--- DATA SECTION ---
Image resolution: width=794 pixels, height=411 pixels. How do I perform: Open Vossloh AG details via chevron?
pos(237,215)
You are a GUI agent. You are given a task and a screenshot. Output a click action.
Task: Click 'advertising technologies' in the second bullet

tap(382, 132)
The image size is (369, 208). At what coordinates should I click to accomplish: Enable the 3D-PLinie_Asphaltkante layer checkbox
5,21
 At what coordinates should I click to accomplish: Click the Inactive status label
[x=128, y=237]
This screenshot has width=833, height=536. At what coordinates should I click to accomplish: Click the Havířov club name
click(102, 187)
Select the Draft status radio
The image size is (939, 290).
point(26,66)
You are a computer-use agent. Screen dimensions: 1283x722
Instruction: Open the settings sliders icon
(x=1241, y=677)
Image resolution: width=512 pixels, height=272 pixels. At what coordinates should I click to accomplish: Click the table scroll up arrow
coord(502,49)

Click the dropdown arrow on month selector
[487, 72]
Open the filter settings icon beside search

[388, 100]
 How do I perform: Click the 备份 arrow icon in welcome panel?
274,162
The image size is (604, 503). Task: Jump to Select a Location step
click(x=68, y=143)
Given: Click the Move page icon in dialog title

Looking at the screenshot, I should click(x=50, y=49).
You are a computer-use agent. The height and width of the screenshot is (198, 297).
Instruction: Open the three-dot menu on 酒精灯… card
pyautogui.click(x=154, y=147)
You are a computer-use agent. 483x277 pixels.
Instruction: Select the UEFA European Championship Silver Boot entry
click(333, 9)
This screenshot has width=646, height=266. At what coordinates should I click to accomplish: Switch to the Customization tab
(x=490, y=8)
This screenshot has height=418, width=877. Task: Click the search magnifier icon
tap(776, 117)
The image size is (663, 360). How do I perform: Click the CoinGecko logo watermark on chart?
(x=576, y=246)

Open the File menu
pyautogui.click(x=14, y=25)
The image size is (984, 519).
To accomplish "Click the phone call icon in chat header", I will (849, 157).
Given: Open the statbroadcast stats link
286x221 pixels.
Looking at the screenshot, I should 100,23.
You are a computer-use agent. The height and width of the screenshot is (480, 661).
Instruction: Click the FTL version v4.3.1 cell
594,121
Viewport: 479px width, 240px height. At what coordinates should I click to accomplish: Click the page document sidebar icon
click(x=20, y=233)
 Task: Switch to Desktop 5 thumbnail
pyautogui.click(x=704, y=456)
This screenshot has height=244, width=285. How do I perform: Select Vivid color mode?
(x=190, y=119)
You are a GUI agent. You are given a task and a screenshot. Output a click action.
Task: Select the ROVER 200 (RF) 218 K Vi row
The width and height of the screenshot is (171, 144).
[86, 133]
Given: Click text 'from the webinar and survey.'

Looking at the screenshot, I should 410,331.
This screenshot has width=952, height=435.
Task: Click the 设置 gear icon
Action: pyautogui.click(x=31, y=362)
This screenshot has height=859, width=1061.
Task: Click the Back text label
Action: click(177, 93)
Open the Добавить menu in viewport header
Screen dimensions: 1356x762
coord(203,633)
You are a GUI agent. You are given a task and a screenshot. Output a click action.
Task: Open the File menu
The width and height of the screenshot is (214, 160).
---
YOUR TASK |
Among the entries above, the line containing "Inactive status label", the line containing "is (480, 661).", and all lines between them are to be restated word for word; nothing else belongs in the reply.

ANSWER TO THIS TASK |
 At what coordinates should I click to accomplish: Click the Inactive status label
[x=128, y=237]
This screenshot has width=833, height=536. At what coordinates should I click to accomplish: Click the Havířov club name
click(102, 187)
Select the Draft status radio
The image size is (939, 290).
point(26,66)
You are a computer-use agent. Screen dimensions: 1283x722
Instruction: Open the settings sliders icon
(x=1241, y=677)
Image resolution: width=512 pixels, height=272 pixels. At what coordinates should I click to accomplish: Click the table scroll up arrow
coord(502,49)

Click the dropdown arrow on month selector
[487, 72]
Open the filter settings icon beside search

[388, 100]
 How do I perform: Click the 备份 arrow icon in welcome panel?
274,162
The image size is (604, 503). Task: Jump to Select a Location step
click(x=68, y=143)
Given: Click the Move page icon in dialog title

Looking at the screenshot, I should click(x=50, y=49).
You are a computer-use agent. The height and width of the screenshot is (198, 297).
Instruction: Open the three-dot menu on 酒精灯… card
pyautogui.click(x=154, y=147)
You are a computer-use agent. 483x277 pixels.
Instruction: Select the UEFA European Championship Silver Boot entry
click(333, 9)
This screenshot has width=646, height=266. At what coordinates should I click to accomplish: Switch to the Customization tab
(x=490, y=8)
This screenshot has height=418, width=877. Task: Click the search magnifier icon
tap(776, 117)
The image size is (663, 360). How do I perform: Click the CoinGecko logo watermark on chart?
(x=576, y=246)

Open the File menu
pyautogui.click(x=14, y=25)
The image size is (984, 519).
To accomplish "Click the phone call icon in chat header", I will (849, 157).
Given: Open the statbroadcast stats link
286x221 pixels.
Looking at the screenshot, I should 100,23.
You are a computer-use agent. The height and width of the screenshot is (480, 661).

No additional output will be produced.